Wem gehört das Geld, das Sie abwerfen?
Die bisherigen Abwürfe stammen aus meinem Privatvermögen.
Steht noch jemand hinter Ihnen? Eine religiöse Gruppe, ein Satire-Magazin, ein Konzern, irgendwer, der im Hintergrund die Fäden zieht?
(Lacht) Da zieht niemand Fäden. Wir sind unabhängig, und das werden wir bleiben.
Sie sagen „wir“. Wie groß ist Ihre Bewegung?
Die ist klein. Aber das macht nichts. Wir wollen ein Symbol setzen und nicht wie das Kaninchen vor der Schlange vor den Horrornachrichten in der Zeitung sitzen.
Aber außer Ihnen haben nur wenige Menschen Geld zu verschenken. Auch in einem relativ reichen Land wie Deutschland machen sich die meisten Leute mehr Sorgen um steigende Mieten und Armut im Alter als um den Welthunger.
Lassen Sie es mich so sagen: Ein Prozent der Weltbevölkerung besitzt etwa 50 Prozent des Vermögens. Wenn dieses eine Prozent zwei Tausendstel seines Vermögens auf ein Konto überweisen würde, dann hätten wir etwa 270 Milliarden US-Dollar. Das entspräche dem Hundertfachen des regulären UN-Jahresbudgets. Unsere Zielgruppe sind die Wohlhabenden, die eben nicht auf die Miete schauen müssen. Die wollen wir ermutigen, etwas Geld auf ein zentrales Konto zu überweisen: das Weltkonto. Wissen Sie, es gibt unzählige wunderbare philanthropische Projekte auf der Welt, die nebeneinanderher existieren. Wenn es zusätzlich gelingt, eine globale Kooperation zu schaffen, können wir die Welt zu einem Fest machen. Momentan agieren wir zerstreut. Als würde man eine Handvoll Sand auf eine Dartscheibe werfen: ineffizient.
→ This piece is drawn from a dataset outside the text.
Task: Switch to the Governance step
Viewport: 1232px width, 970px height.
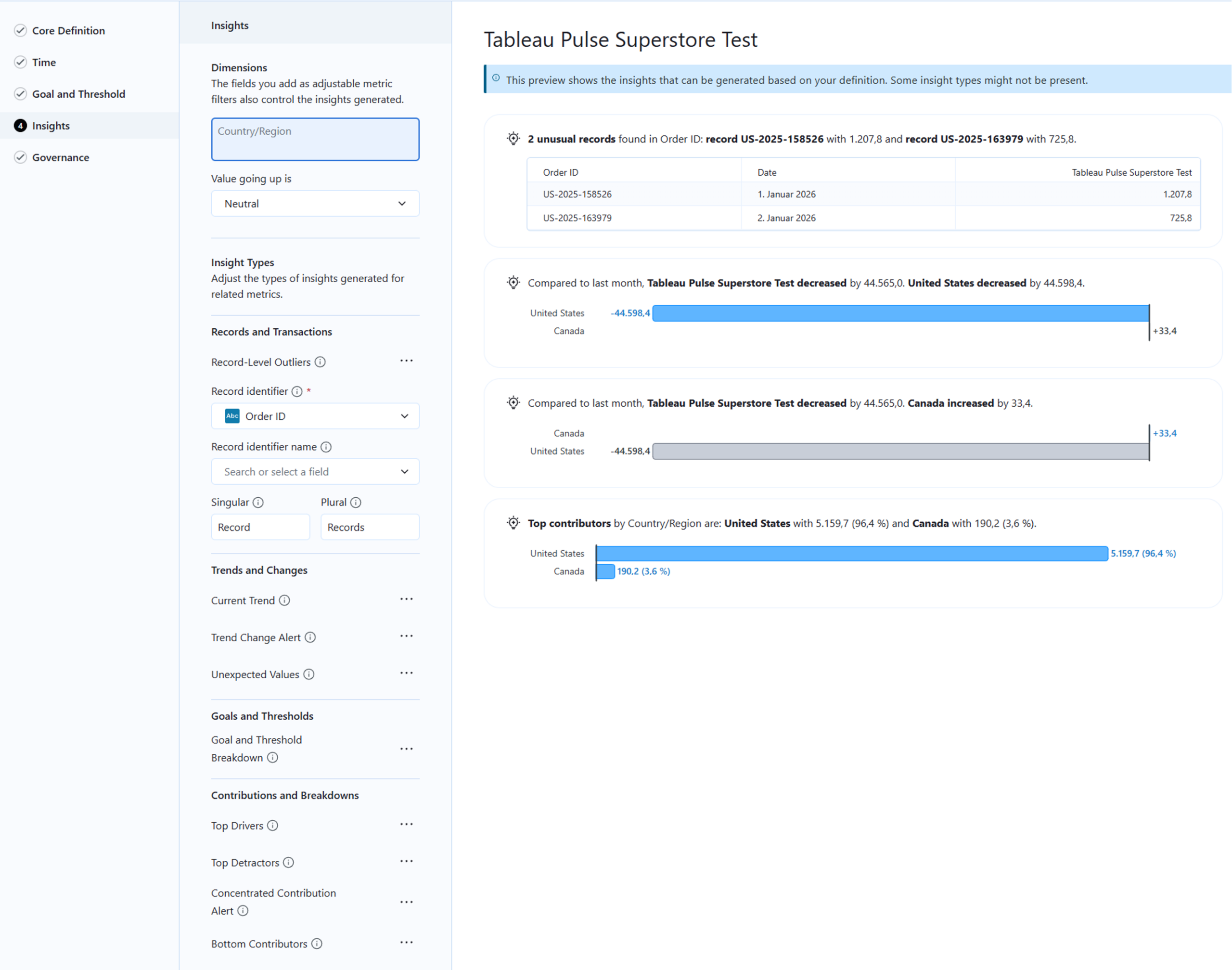Action: click(60, 157)
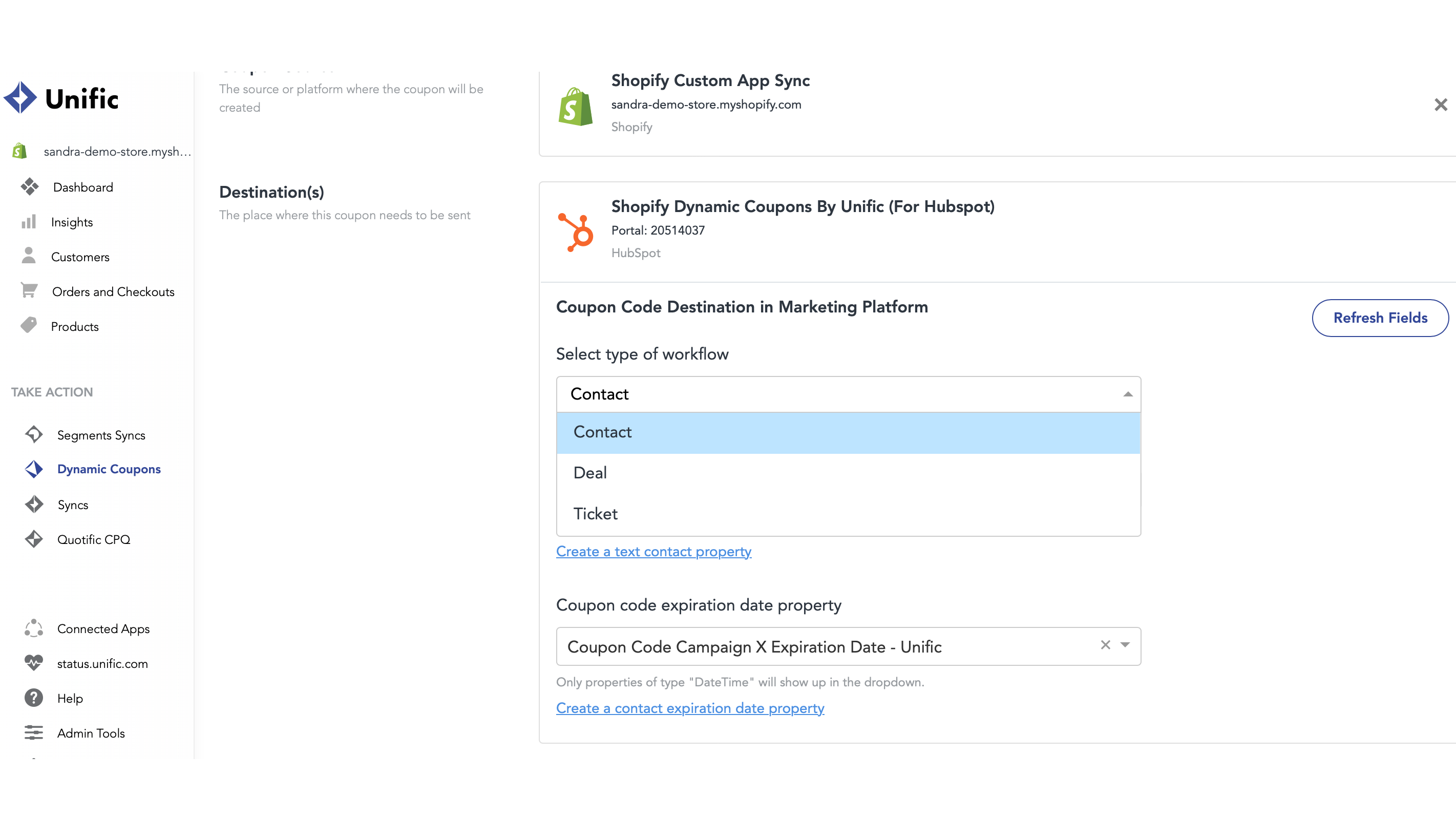Pick Ticket option in workflow dropdown

(595, 514)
Und das wäre Ihr „Weltkonto“ nicht?
Im Gegenteil.
Das Schaubild auf Ihrer Website sieht ganz schön kompliziert aus. Die 193 Regierungen, die in der UN-Generalversammlung repräsentiert sind, sollen zusammen mit 193 per Los bestimmten Bürgern und 193 vom Nobelkomitee ernannten Experten über das Konto und die Investition des Guthabens bestimmen.
Unser Modell unterscheidet sich nicht groß von den bekannten repräsentativen Systemen. Gewählte Vertreter erarbeiten Vorlagen und entscheiden per Mehrheit. Das kann man auch international so machen.
Mit Bürgern, die das Los bestimmt?
Aber sicher. Demokratie gibt es in den unterschiedlichsten Ausprägungen. Die Wahl per Los ist eine der ältesten Formen, die gab es schon im antiken Griechenland.
Bei Platon wird aus der Demokratie am Ende eine Tyrannenherrschaft. Was wird aus Ihnen, wenn es Ihr Weltkonto gibt? Weltkontochef?
Die Frage ist lieb. Aber ich persönlich spiele überhaupt keine Rolle. Wenn wir eine Diskussion auslösen können, dann haben wir viel erreicht.
Für wie viele Geldregen reicht Ihr Privatvermögen eigentlich noch aus?
Das ist eine gute Frage.
Kommen Sie doch mal nach München.
Wir sehen uns in München, versprochen.
An der Hultschiner Straße steht ein Verlagshochhaus. Da können Sie Ihre Säcke jederzeit abwerfen.
Wir sind für Vorschläge immer dankbar.